Dean Marks is emeritus executive director for a group called the Coalition for Online Accountability, which has been critical of the NTIA’s stewardship of .US. Marks says virtually all European Union member state ccTLDs that enforce nexus restrictions also have massively lower levels of abuse due to their policies and oversight.

“Even very large ccTLDs, like .de for Germany — which has a far larger market share of domain name registrations than .US — have very low levels of abuse, including phishing and malware,” Marks told KrebsOnSecurity. “In my view, this situation with .US should not be acceptable to the U.S. government overall, nor to the US public.”

Marks said there are very few phishing domains ever registered in other ccTLDs that also restrict registrations to their citizens, such as .HU (Hungary), .NZ (New Zealand), and .FI (Finland), where a connection to the country, a proof of identity, or evidence of incorporation are required.

“Or .LK (Sri Lanka), where the acceptable use policy includes a ‘lock and suspend’ if domains are reported for suspicious activity,” Marks said. “These ccTLDs make a strong case for validating domain registrants in the interest of public safety.”

Sadly, .US has been a cesspool of phishing activity for many years. As far back as 2018, Interisle found .US domains were the worst in the world for spam, botnet (attack infrastructure for DDOS etc.) and illicit or harmful content. Back then, .US was being operated by a different contractor.

In response to questions from KrebsOnSecurity, GoDaddy said all .US registrants must certify that they meet the NTIA’s nexus requirements.
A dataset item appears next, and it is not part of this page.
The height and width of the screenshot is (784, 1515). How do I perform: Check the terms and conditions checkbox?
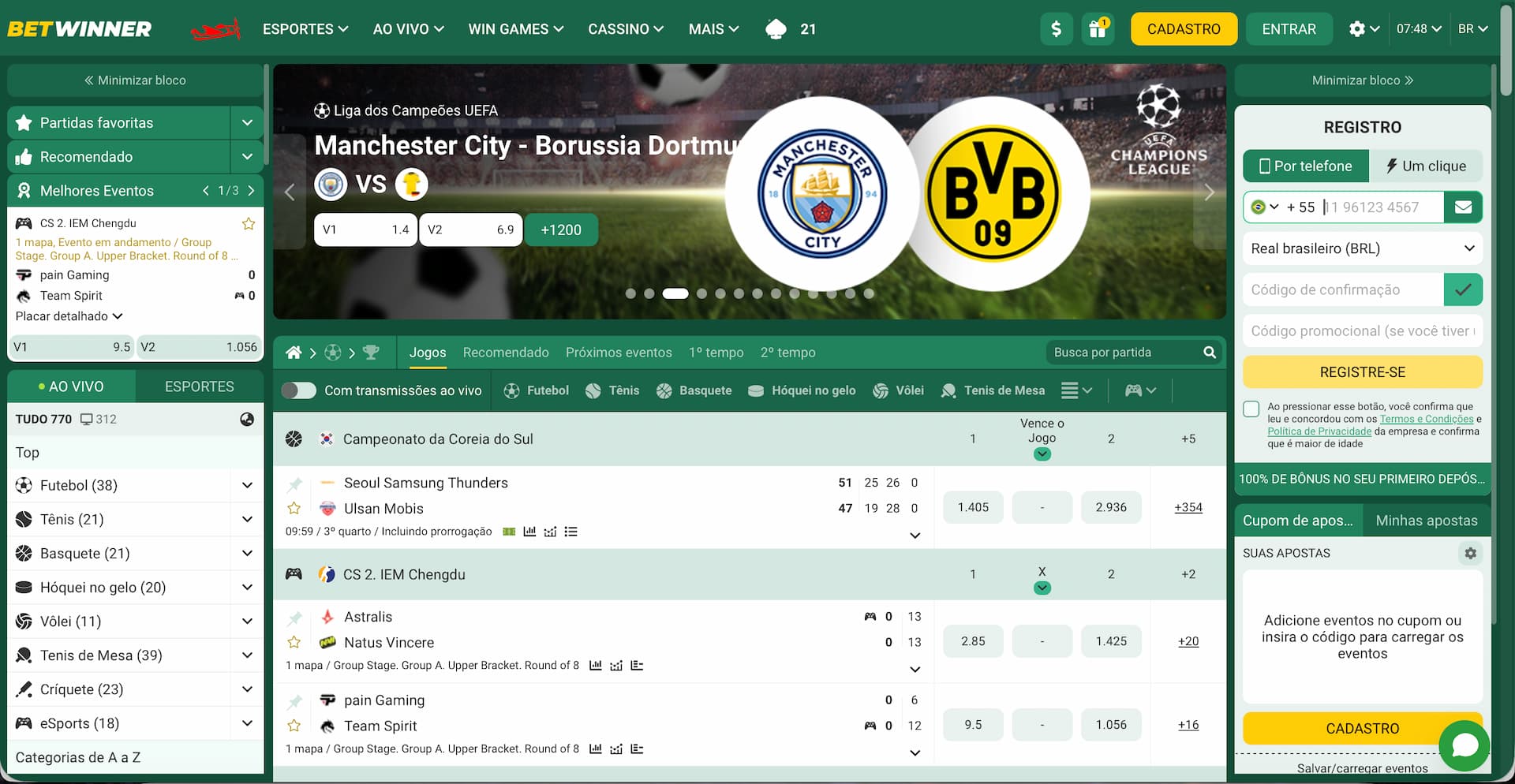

But this appears to be little more than an affirmative response that is already pre-selected for all new registrants.

Attempting to register a .US domain through GoDaddy, for example, leads to a U.S. Registration Information page that auto-populates the nexus attestation field with the response, “I am a citizen of the United States.” Other options include, “I am a permanent resident of the US,” and “My primary domicile is in the US.” It currently costs just $4.99 to obtain a .US domain through GoDaddy.
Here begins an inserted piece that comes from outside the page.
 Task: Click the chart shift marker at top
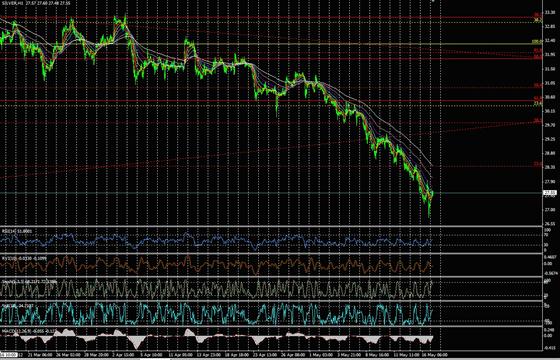click(433, 1)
GoDaddy said it also conducts a scan of selected registration request information, and conducts “spot checks” on registrant information.

“We conduct regular reviews, per policy, of registration data within the Registry database to determine Nexus compliance with ongoing communications to registrars and registrants,” the company said in a written statement.

GoDaddy says it “is committed to supporting a safer online environment and proactively addressing this issue by assessing it against our own anti-abuse mitigation system.”

“We stand against DNS abuse in any form and maintain multiple systems and protocols to protect all the TLDs we operate,” the statement continued. “We will continue to work with registrars, cybersecurity firms and other stakeholders to make progress with this complex challenge.”

Interisle found significant numbers of .US domains were registered to attack some of the United States’ most prominent companies, including Bank of America, Amazon, AppleAT&T, Citi, Comcast, Microsoft, Meta, and Target.

“Ironically, at least 109 of the .US domains in our data were used to attack the United States government, specifically the United States Postal Service and its customers,” Interisle wrote. “.US domains were also used to attack foreign government operations: six .US domains were used to attack Australian government services, six attacked Great’s Britain’s Royal Mail, one attacked Canada Post, and one attacked the Denmark Tax Authority.”

The NTIA recently published a proposal that would allow GoDaddy to redact registrant data from WHOIS registration records. The current charter for .US specifies that all .US registration records be public.

Interisle argues that without more stringent efforts to verify a United States nexus for new .US domain registrants, the NTIA’s proposal will make it even more difficult to identify phishers and verify registrants’ identities and nexus qualifications.

The NTIA has not yet responded to requests for comment.

Interisle sources its phishing data from several places, including the Anti-Phishing Working Group (APWG), OpenPhish, PhishTank, and Spamhaus. For more phishing facts, see Interisle’s 2023 Phishing Landscape report (PDF).